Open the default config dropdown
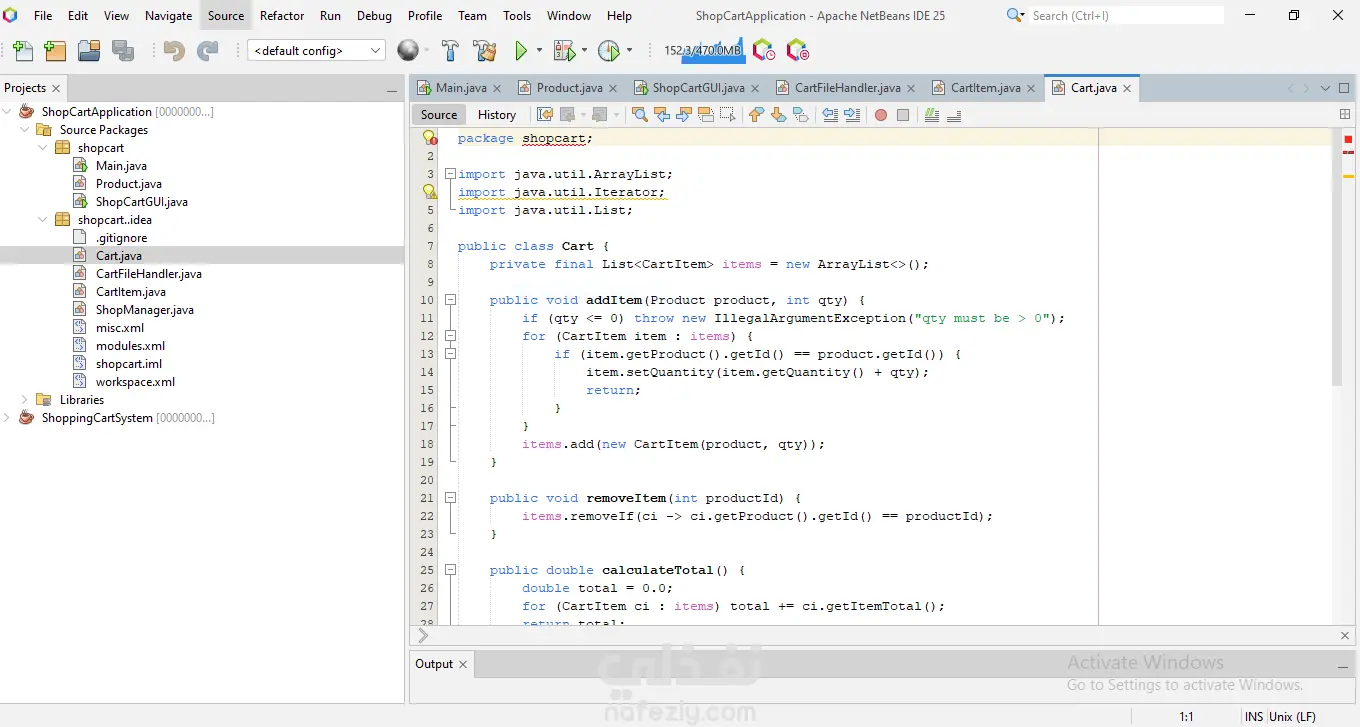[316, 51]
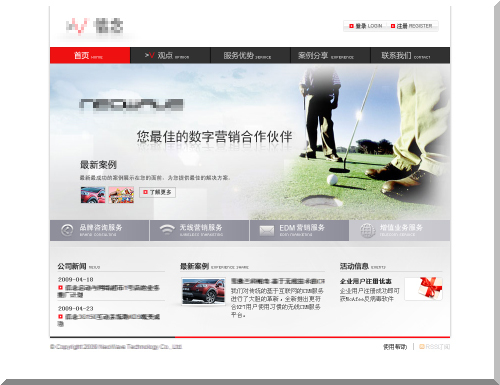Click the RSS订阅 feed icon
Screen dimensions: 500x385
click(422, 347)
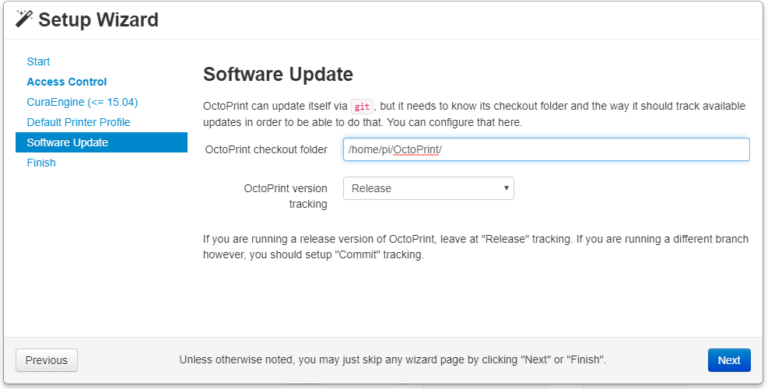This screenshot has width=768, height=389.
Task: Click the red git code tag
Action: pos(362,106)
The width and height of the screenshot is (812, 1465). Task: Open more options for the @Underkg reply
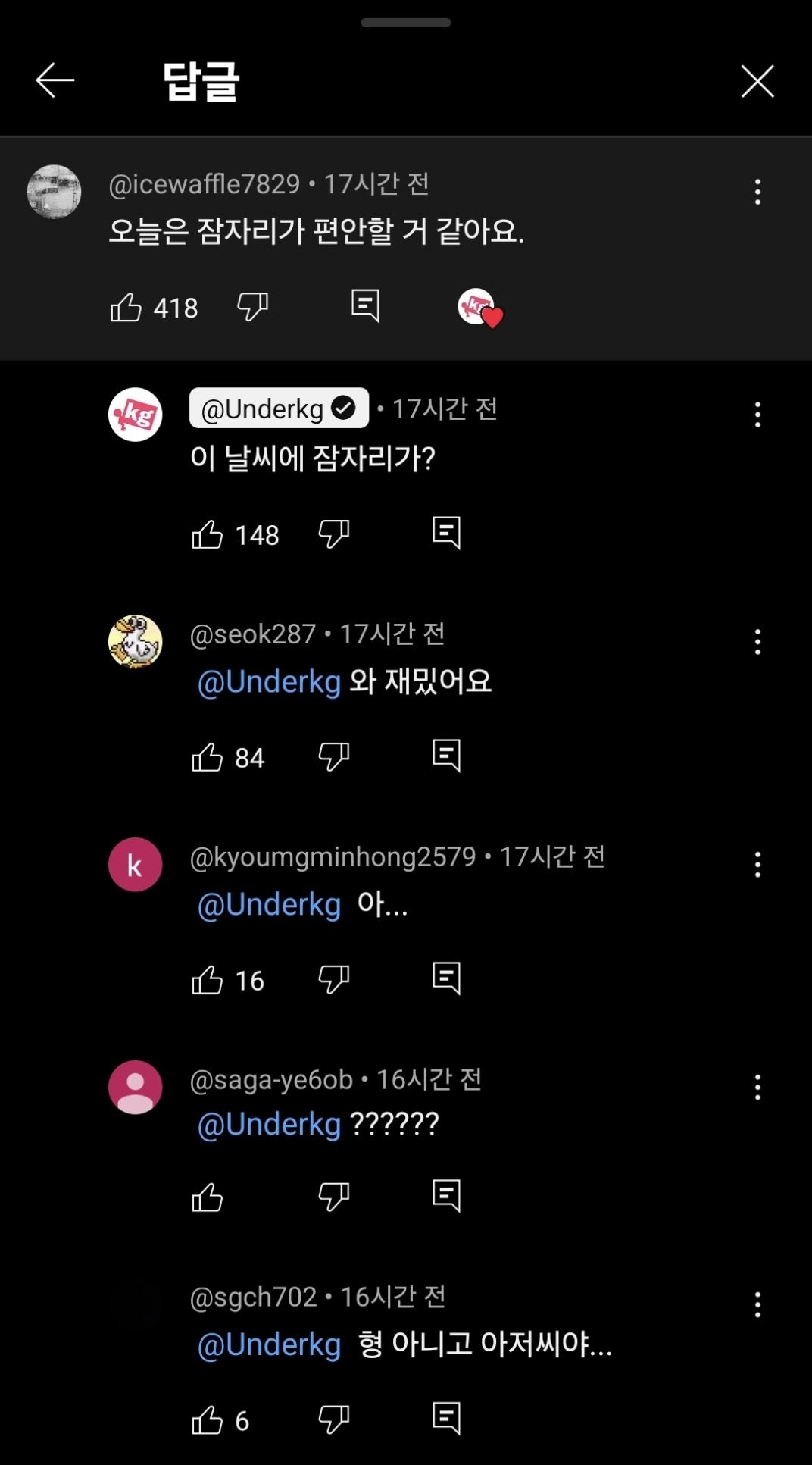757,415
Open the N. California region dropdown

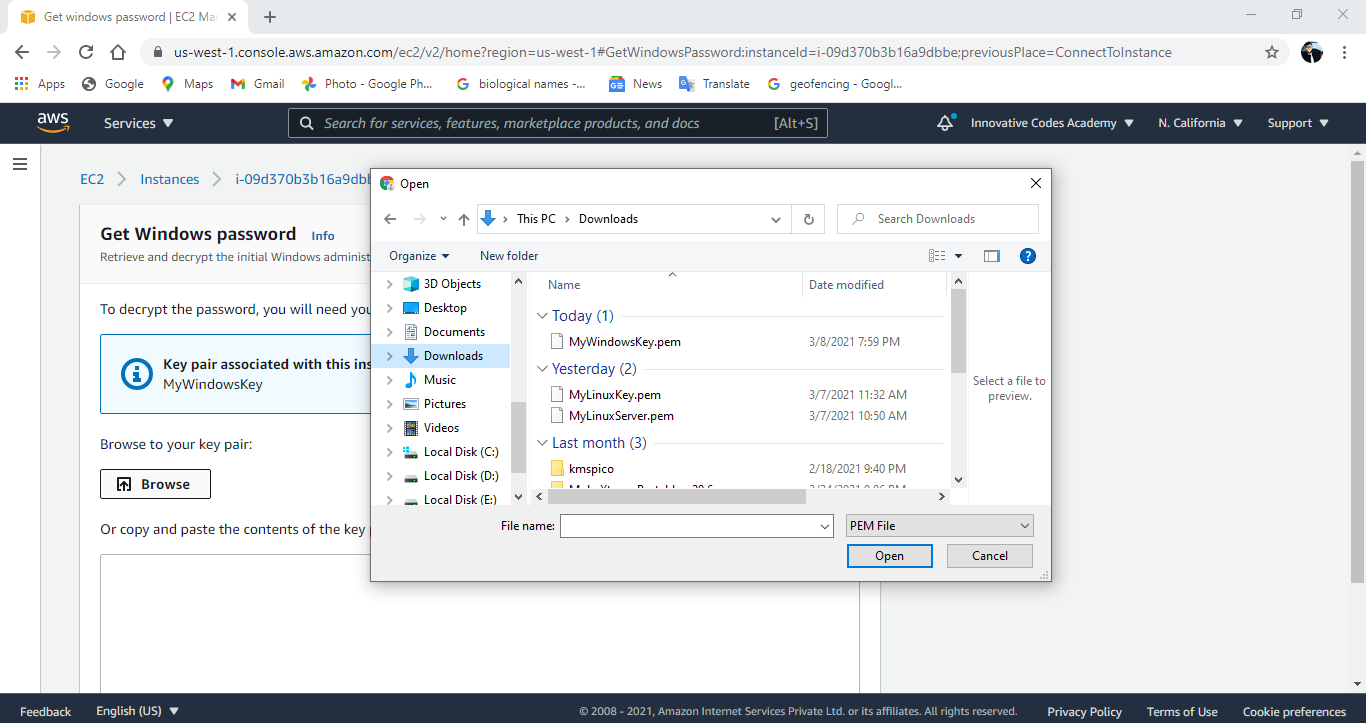pos(1200,123)
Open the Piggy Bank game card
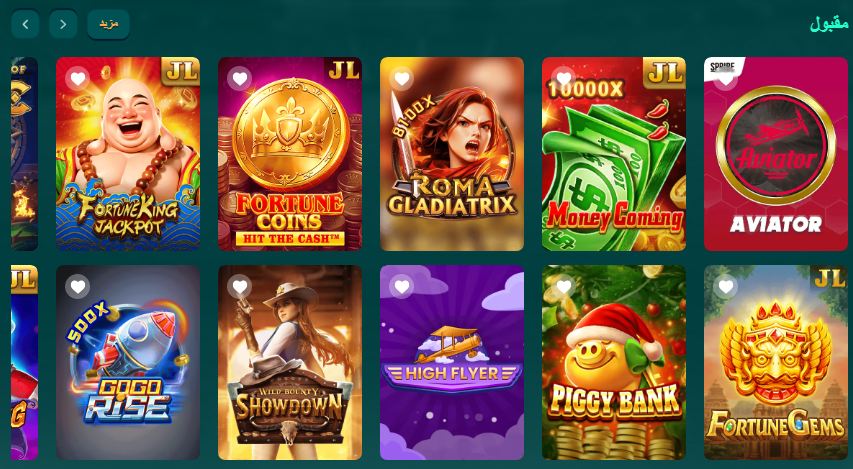The height and width of the screenshot is (469, 853). (x=614, y=362)
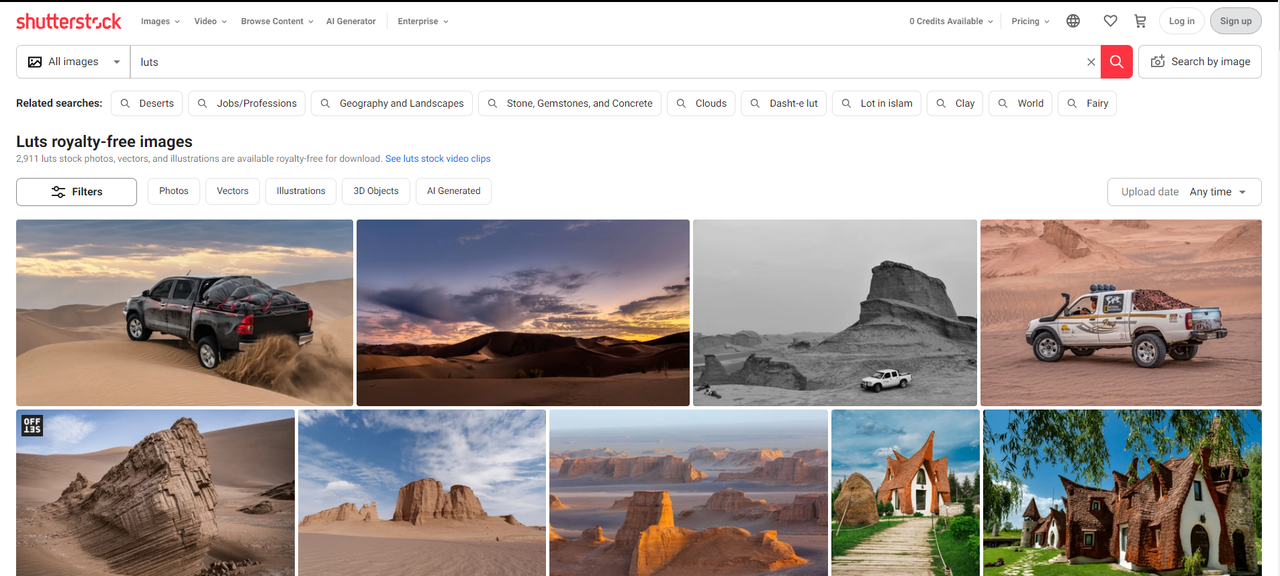Click the Search by image camera icon

1157,61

══════════════════════════════

Every entry above should come back exactly as written, except for its pictures.

Open the default config dropdown
[316, 51]
Click the RSS订阅 feed icon
Screen dimensions: 500x385
click(422, 347)
This screenshot has width=768, height=389.
Task: Click the red git code tag
Action: pos(362,106)
The width and height of the screenshot is (812, 1465). Task: Open more options for the @Underkg reply
757,415
Open the N. California region dropdown

pos(1200,123)
Open the Piggy Bank game card
The height and width of the screenshot is (469, 853). (x=614, y=362)
Click the Search by image camera icon

1157,61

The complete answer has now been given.